* _Exercise details_: For every record below, write out an exact copy.

Input for this task START

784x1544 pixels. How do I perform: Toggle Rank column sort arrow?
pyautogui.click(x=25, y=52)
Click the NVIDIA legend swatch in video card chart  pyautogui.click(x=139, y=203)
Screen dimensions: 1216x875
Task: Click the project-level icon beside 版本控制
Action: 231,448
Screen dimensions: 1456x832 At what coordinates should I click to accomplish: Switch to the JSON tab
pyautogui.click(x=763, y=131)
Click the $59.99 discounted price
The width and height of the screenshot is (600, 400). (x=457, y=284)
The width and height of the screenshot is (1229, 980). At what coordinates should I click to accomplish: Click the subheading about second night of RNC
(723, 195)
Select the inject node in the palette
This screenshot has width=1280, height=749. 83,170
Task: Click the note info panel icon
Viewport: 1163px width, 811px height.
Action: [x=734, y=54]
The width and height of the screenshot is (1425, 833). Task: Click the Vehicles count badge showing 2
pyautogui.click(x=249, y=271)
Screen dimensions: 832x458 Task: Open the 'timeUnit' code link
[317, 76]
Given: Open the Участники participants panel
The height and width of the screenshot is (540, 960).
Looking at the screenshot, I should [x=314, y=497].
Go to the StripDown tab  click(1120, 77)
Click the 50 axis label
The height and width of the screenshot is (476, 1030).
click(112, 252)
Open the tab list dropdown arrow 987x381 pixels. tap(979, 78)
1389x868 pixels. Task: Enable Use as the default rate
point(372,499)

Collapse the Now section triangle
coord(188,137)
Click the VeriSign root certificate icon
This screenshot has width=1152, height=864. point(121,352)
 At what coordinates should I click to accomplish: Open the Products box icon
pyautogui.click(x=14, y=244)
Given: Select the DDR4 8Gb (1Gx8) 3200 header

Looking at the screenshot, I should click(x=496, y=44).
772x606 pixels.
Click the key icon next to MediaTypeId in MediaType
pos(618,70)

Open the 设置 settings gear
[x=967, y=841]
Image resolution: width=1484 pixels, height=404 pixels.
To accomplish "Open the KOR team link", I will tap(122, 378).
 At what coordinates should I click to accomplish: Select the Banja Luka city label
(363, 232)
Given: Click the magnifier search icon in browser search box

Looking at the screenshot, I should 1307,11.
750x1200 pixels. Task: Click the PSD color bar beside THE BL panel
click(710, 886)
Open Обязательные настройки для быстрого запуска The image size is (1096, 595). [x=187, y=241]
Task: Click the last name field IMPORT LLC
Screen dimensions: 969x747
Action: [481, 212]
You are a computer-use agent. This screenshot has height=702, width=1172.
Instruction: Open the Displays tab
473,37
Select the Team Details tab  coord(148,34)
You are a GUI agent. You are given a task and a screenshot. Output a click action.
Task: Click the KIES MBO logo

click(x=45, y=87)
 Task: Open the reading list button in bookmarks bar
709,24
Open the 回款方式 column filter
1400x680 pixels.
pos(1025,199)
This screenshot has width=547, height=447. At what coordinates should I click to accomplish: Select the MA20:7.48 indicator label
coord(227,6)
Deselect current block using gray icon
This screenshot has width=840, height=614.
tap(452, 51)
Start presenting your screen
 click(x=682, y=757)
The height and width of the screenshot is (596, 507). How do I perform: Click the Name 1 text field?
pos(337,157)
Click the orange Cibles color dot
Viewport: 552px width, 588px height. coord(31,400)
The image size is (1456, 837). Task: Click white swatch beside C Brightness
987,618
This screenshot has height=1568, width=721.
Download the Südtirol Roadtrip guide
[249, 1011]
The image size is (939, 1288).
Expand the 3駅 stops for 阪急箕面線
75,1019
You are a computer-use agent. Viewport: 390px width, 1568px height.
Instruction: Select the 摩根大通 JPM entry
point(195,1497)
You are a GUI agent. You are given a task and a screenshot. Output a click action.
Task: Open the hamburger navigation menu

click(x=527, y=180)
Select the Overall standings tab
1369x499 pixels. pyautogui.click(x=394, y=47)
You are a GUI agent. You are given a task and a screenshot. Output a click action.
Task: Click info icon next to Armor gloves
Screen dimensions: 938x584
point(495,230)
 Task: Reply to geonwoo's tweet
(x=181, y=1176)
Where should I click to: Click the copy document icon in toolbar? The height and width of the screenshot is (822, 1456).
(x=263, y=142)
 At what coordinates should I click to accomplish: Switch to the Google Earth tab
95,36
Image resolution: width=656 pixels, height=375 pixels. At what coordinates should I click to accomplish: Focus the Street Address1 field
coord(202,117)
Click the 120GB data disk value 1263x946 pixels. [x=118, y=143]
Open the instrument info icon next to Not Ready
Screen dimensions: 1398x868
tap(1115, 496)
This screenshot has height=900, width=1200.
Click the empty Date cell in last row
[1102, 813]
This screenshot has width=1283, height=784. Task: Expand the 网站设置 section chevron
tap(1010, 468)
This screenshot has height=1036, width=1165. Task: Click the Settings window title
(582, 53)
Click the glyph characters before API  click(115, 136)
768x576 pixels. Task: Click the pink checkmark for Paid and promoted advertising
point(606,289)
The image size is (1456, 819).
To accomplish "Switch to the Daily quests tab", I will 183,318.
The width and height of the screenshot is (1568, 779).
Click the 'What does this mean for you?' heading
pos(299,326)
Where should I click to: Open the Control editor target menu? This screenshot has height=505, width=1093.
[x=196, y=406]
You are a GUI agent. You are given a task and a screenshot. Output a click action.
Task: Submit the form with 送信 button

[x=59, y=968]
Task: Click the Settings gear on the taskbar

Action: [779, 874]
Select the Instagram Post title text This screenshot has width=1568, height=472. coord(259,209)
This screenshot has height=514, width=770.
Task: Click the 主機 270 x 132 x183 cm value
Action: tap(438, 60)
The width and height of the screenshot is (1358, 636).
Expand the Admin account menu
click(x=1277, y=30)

Input for this task END

* _Exercise result_:
784x1544 pixels. How do I perform: Toggle Rank column sort arrow?
pyautogui.click(x=25, y=52)
Click the NVIDIA legend swatch in video card chart  pyautogui.click(x=139, y=203)
Screen dimensions: 1216x875
Task: Click the project-level icon beside 版本控制
Action: 231,448
Screen dimensions: 1456x832 At what coordinates should I click to accomplish: Switch to the JSON tab
pyautogui.click(x=763, y=131)
Click the $59.99 discounted price
The width and height of the screenshot is (600, 400). (x=457, y=284)
The width and height of the screenshot is (1229, 980). At what coordinates should I click to accomplish: Click the subheading about second night of RNC
(723, 195)
Select the inject node in the palette
This screenshot has width=1280, height=749. 83,170
Task: Click the note info panel icon
Viewport: 1163px width, 811px height.
Action: [x=734, y=54]
The width and height of the screenshot is (1425, 833). Task: Click the Vehicles count badge showing 2
pyautogui.click(x=249, y=271)
Screen dimensions: 832x458 Task: Open the 'timeUnit' code link
[317, 76]
Given: Open the Участники participants panel
The height and width of the screenshot is (540, 960).
Looking at the screenshot, I should [x=314, y=497].
Go to the StripDown tab  click(1120, 77)
Click the 50 axis label
The height and width of the screenshot is (476, 1030).
click(112, 252)
Open the tab list dropdown arrow 987x381 pixels. tap(979, 78)
1389x868 pixels. Task: Enable Use as the default rate
point(372,499)

Collapse the Now section triangle
coord(188,137)
Click the VeriSign root certificate icon
This screenshot has width=1152, height=864. point(121,352)
 At what coordinates should I click to accomplish: Open the Products box icon
pyautogui.click(x=14, y=244)
Given: Select the DDR4 8Gb (1Gx8) 3200 header

Looking at the screenshot, I should click(x=496, y=44).
772x606 pixels.
Click the key icon next to MediaTypeId in MediaType
pos(618,70)

Open the 设置 settings gear
[x=967, y=841]
Image resolution: width=1484 pixels, height=404 pixels.
To accomplish "Open the KOR team link", I will tap(122, 378).
 At what coordinates should I click to accomplish: Select the Banja Luka city label
(363, 232)
Given: Click the magnifier search icon in browser search box

Looking at the screenshot, I should 1307,11.
750x1200 pixels. Task: Click the PSD color bar beside THE BL panel
click(710, 886)
Open Обязательные настройки для быстрого запуска The image size is (1096, 595). [x=187, y=241]
Task: Click the last name field IMPORT LLC
Screen dimensions: 969x747
Action: [481, 212]
You are a computer-use agent. This screenshot has height=702, width=1172.
Instruction: Open the Displays tab
473,37
Select the Team Details tab  coord(148,34)
You are a GUI agent. You are given a task and a screenshot. Output a click action.
Task: Click the KIES MBO logo

click(x=45, y=87)
 Task: Open the reading list button in bookmarks bar
709,24
Open the 回款方式 column filter
1400x680 pixels.
pos(1025,199)
This screenshot has width=547, height=447. At what coordinates should I click to accomplish: Select the MA20:7.48 indicator label
coord(227,6)
Deselect current block using gray icon
This screenshot has width=840, height=614.
tap(452, 51)
Start presenting your screen
 click(x=682, y=757)
The height and width of the screenshot is (596, 507). How do I perform: Click the Name 1 text field?
pos(337,157)
Click the orange Cibles color dot
Viewport: 552px width, 588px height. coord(31,400)
The image size is (1456, 837). Task: Click white swatch beside C Brightness
987,618
This screenshot has height=1568, width=721.
Download the Südtirol Roadtrip guide
[249, 1011]
The image size is (939, 1288).
Expand the 3駅 stops for 阪急箕面線
75,1019
You are a computer-use agent. Viewport: 390px width, 1568px height.
Instruction: Select the 摩根大通 JPM entry
point(195,1497)
You are a GUI agent. You are given a task and a screenshot. Output a click action.
Task: Open the hamburger navigation menu

click(x=527, y=180)
Select the Overall standings tab
1369x499 pixels. pyautogui.click(x=394, y=47)
You are a GUI agent. You are given a task and a screenshot. Output a click action.
Task: Click info icon next to Armor gloves
Screen dimensions: 938x584
point(495,230)
 Task: Reply to geonwoo's tweet
(x=181, y=1176)
Where should I click to: Click the copy document icon in toolbar? The height and width of the screenshot is (822, 1456).
(x=263, y=142)
 At what coordinates should I click to accomplish: Switch to the Google Earth tab
95,36
Image resolution: width=656 pixels, height=375 pixels. At what coordinates should I click to accomplish: Focus the Street Address1 field
coord(202,117)
Click the 120GB data disk value 1263x946 pixels. [x=118, y=143]
Open the instrument info icon next to Not Ready
Screen dimensions: 1398x868
tap(1115, 496)
This screenshot has height=900, width=1200.
Click the empty Date cell in last row
[1102, 813]
This screenshot has width=1283, height=784. Task: Expand the 网站设置 section chevron
tap(1010, 468)
This screenshot has height=1036, width=1165. Task: Click the Settings window title
(582, 53)
Click the glyph characters before API  click(115, 136)
768x576 pixels. Task: Click the pink checkmark for Paid and promoted advertising
point(606,289)
The image size is (1456, 819).
To accomplish "Switch to the Daily quests tab", I will 183,318.
The width and height of the screenshot is (1568, 779).
Click the 'What does this mean for you?' heading
pos(299,326)
Where should I click to: Open the Control editor target menu? This screenshot has height=505, width=1093.
[x=196, y=406]
You are a GUI agent. You are given a task and a screenshot. Output a click action.
Task: Submit the form with 送信 button

[x=59, y=968]
Task: Click the Settings gear on the taskbar

Action: [779, 874]
Select the Instagram Post title text This screenshot has width=1568, height=472. coord(259,209)
This screenshot has height=514, width=770.
Task: Click the 主機 270 x 132 x183 cm value
Action: tap(438, 60)
The width and height of the screenshot is (1358, 636).
Expand the Admin account menu
click(x=1277, y=30)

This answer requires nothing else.